After Team GB’s defeat, Michael Johnson argued that “Britain encourages mediocrity.”
According to newly discovered records, MICHAEL JOHNSON once argued that Britain “rewards mediocrity” and blamed Team GB athletes’ disappointments on a “system” that causes them to “lose their hunger.”
Dina Asher-Smith, a great British sprinter, withdrew from the 200m final today owing to a hamstring injury after failing to qualify for the 100m final. Johnson, a four-time Olympic gold medallist, declared just days before her shattering loss in the 100m semi-finals that the 25-year-old was “ready to pick up the baton of inspiration.” In an article for The Times, Johnson, one of the leading BBC analysts for the Tokyo 2020 Olympics, said that he hoped Asher-Smith would take the pressure “in stride.”
The American, on the other hand, has already spoken out against apparent weaknesses in the British system for promoting British athletes.
He said that the culture “rewards the best of Britain, not the best of the globe.”
He told the BBC that he believes the entire structure should be demolished and rebuilt from the ground up.
His remarks were made in 2006, following a string of gaffes by sprinters during the Commonwealth Games in Melbourne.

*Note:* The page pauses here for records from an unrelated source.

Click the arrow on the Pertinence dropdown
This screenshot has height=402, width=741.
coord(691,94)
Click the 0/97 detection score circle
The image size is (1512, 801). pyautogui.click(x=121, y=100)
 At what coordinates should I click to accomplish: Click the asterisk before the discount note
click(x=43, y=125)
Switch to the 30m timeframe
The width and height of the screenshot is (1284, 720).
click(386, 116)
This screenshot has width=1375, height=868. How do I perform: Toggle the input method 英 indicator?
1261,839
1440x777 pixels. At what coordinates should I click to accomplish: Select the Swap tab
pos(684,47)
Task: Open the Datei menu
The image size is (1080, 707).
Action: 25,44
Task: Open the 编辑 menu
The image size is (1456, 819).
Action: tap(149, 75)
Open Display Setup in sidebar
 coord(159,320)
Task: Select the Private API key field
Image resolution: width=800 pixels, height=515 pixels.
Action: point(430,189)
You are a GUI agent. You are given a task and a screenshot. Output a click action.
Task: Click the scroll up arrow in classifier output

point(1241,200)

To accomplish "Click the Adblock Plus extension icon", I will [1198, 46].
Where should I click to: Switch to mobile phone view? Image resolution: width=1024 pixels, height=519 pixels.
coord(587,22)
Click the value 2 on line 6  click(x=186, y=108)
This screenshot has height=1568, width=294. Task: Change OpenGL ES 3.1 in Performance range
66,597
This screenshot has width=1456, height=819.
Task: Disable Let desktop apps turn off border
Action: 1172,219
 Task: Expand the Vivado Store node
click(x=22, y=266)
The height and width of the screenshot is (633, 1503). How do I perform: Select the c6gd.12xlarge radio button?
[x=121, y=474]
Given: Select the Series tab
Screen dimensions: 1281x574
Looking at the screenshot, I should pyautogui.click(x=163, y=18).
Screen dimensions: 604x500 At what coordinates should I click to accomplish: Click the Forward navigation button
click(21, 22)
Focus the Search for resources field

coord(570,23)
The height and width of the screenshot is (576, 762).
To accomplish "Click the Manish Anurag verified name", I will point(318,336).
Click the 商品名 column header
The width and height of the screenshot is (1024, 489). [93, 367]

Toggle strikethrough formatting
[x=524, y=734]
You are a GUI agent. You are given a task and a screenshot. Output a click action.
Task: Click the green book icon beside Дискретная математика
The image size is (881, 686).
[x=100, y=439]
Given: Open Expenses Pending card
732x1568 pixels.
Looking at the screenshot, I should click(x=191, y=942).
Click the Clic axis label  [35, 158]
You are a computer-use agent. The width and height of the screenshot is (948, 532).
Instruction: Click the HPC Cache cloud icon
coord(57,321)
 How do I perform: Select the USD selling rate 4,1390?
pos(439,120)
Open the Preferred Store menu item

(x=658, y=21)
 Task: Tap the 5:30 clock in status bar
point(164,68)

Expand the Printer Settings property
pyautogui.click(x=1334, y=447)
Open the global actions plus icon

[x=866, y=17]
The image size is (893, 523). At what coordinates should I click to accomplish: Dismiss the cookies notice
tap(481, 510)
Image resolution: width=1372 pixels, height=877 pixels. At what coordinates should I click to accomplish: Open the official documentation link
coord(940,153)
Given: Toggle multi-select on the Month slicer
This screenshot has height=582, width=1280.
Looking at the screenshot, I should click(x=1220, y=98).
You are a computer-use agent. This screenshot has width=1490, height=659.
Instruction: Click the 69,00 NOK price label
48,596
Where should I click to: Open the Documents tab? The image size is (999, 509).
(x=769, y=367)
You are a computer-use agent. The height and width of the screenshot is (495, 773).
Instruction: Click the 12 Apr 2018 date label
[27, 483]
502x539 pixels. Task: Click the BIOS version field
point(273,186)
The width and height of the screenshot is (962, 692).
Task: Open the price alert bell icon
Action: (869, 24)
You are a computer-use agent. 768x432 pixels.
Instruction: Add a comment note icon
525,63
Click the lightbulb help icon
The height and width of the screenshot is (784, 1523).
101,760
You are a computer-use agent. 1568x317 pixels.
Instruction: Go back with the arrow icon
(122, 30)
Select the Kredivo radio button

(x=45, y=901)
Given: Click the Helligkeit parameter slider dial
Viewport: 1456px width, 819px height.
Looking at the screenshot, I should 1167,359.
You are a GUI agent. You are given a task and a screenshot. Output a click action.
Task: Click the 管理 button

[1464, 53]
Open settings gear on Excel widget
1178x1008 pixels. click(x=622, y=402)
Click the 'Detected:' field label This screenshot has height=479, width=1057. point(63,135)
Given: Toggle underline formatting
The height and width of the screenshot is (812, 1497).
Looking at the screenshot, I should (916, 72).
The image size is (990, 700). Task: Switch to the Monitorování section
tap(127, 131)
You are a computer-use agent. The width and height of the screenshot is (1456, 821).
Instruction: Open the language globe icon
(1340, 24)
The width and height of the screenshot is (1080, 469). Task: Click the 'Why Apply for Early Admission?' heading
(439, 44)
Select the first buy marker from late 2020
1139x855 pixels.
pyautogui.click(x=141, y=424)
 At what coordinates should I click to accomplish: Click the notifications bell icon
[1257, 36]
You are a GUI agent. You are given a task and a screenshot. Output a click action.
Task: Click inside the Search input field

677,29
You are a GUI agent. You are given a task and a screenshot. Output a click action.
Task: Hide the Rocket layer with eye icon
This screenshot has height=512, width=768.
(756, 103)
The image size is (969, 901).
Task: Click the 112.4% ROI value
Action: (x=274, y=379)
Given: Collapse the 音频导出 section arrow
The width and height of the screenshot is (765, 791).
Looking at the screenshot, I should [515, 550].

In the 100m, Mark Lewis-Francis was disqualified for false starting, and in the 4x100m relay, he failed to collect the baton from Marlon Devonish.
Lewis-Francis and Devonish were two of the four relay racers who had previously won gold medals in the 2004 Athens Olympics.
“[British sprinters] have lost their hunger, and it is the system that causes them to lose their hunger,” Johnson told the BBC.
“Middle performance is rewarded by the system. It honors the best of Great Britain, not the greatest of the world.
“When you look at who will be the next [in British sprinting], there isn’t anyone.
“Young athletes emerge with promise, but if they rise through the ranks, they will follow in their footsteps.
“You have to dismantle everything and start from the ground up.
“You have to look at it and admit it didn’t work. Team GB is now ranked sixth in the medal standings at the Tokyo Olympics, with eight gold medals, nine silver medals, and eleven bronze medals.
Alex Yee and Georgia Taylor-Brown both won silver medals in the triathlon, despite the fact that no gold medals were awarded in athletics.
Johnson, who has been a member of the BBC’s Olympic presenting crew since Beijing 2008, has recently been critical of Team GB.
Following the year 2017, “Brinkwire News in Condensed Form.”